Does one size fit everyone?

You will need to have a better understanding of target-date funds (TDFs) as they become more common in the marketplace, and especially if you are considering adding them to your CAP.

Each TDF is a unique series of funds that attempts to address a range of member needs. However, it is unlikely that a single family of TDFs satisfies all situations so consider the following:

  • Does the TDF generally meet the objectives of the plan?

  • Do the members generally have the same financial and risk profiles and/or do you expect any significant changes in the membership etc.?

  • Does the TDF provider allow customization to better reflect the demographics and /or objectives of a plan?

  • If you currently have asset allocation or other balanced funds will you continue to offer them?

  • Will you allow members to invest in TDFs and the other investment options concurrently?

  • Is the TDF an appropriate “default” fund? This will depend on the nature and features of the TDF.

A PIMCO survey indicated that, 90% of consultants in the US now claim to be offering custom target date products. Customization will however result in greater administrative costs and fiduciary responsibilities.

Retirement date: “to or through”?

Some TDFs focus on savings accumulation only to the date of retirement while others are designed to assist savings throughout the retirement period. The key issue is the level of risk and equity exposure in each fund in the later stages of the TDF. This is an important difference that TDF suppliers build into their TDFs.

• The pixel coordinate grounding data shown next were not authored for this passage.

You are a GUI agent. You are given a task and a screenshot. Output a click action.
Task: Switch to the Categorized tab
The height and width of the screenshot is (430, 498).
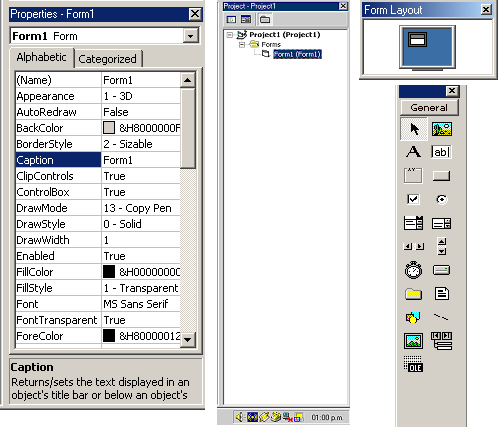pos(108,59)
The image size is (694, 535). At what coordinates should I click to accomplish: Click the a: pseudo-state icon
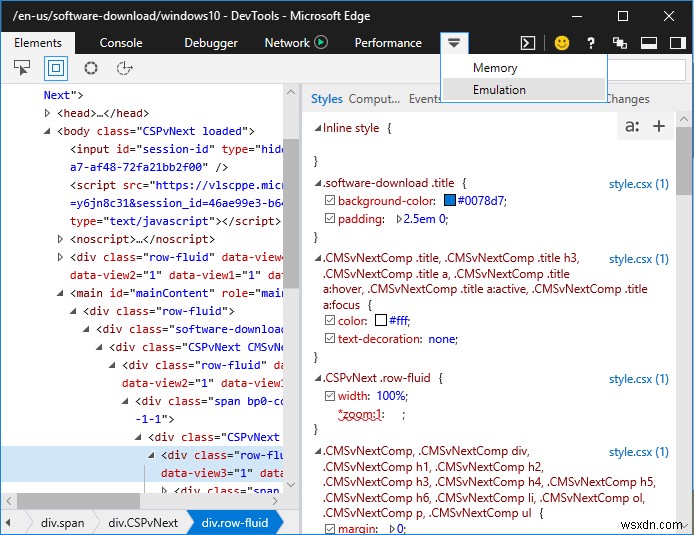point(632,126)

Committees are often not aware of this distinction. A July 2009 Financial Times article reported that the distinction between “to or through” is not filtering through to plan participants or Committees. This issue was also the subject of an SEC and DOL hearing in 2009 on the relative performance of different supplier TDFs in 2008.

Glide path

Asset mix is one of the more critical factors affecting the volatility and performance of a fund over time. The allocation between equities and fixed income is automatically adjusted in TDFs over time. This range of asset mixes used is referred to as a glide path. Each TDF provider determines their own glide path which often results in significant differences between TDFs with respect to equities (risk) exposure before and after the target date.

Ask yourself these questions:

  • Have you looked at the ranges of glide paths offered by other TDF providers?

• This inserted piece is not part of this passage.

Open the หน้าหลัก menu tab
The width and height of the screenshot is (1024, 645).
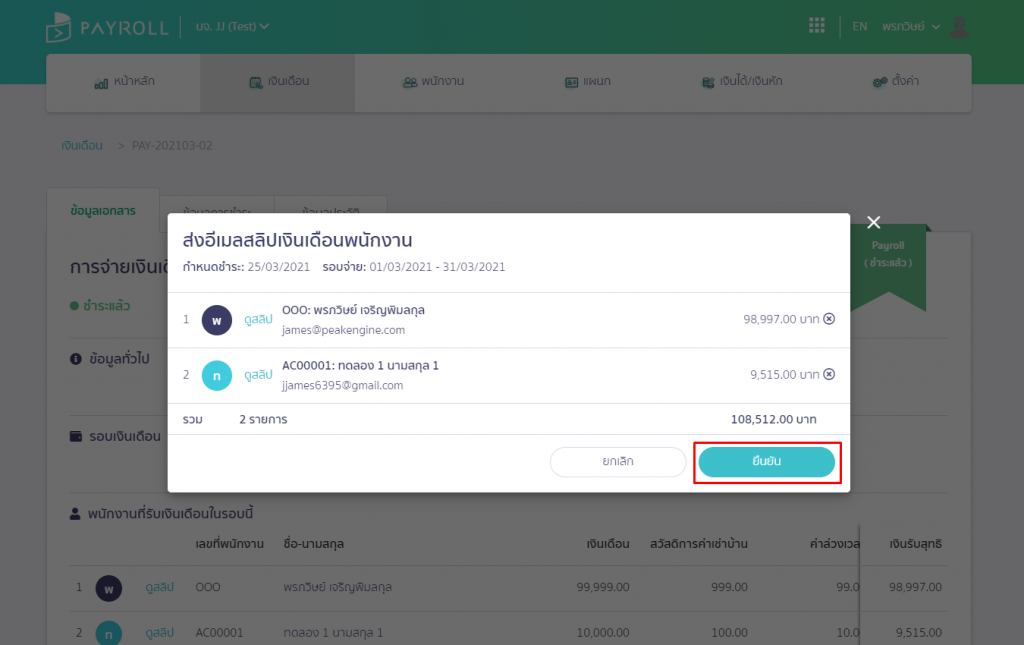coord(124,82)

  • Does the chosen glide path conflict with your other Life Cycle fund (asset allocation funds) if you have them?

  • As a fiduciary are you comfortable at all stages with the asset mixes and level of risk (equity volatility)?

  • Have you looked at the tracking error performance of the TDF?

  • Have you looked the research or approach used by the TDF provider in developing their glide path?

  • What are the disclosure requirements if the TDF provider adjusts the glide path?

Brinson, Hood and Beebower (1986) argued that asset mix explained over 90% of the average funds performance over time. Further research (Ibbotson, 2010) indicates this is too high and that most of the time series variation is a result of general market movements. In any case, asset mix is very important and glide paths are one of the more critical features of a TDF. The Committee should be familiar and comfortable with all aspects of this concept.

Risk /return expectations

TDF asset mixes reflect assumptions about historical return and risk performance, which is common to all portfolio construction and management and may not be appropriate in the future. In the case of TDFs there is a risk that members will rely entirely on a TDF provider’s judgment and management of the fund to provide them with a retirement income. The TDF provider should outline the risk and return expectations for each stage of the TDF.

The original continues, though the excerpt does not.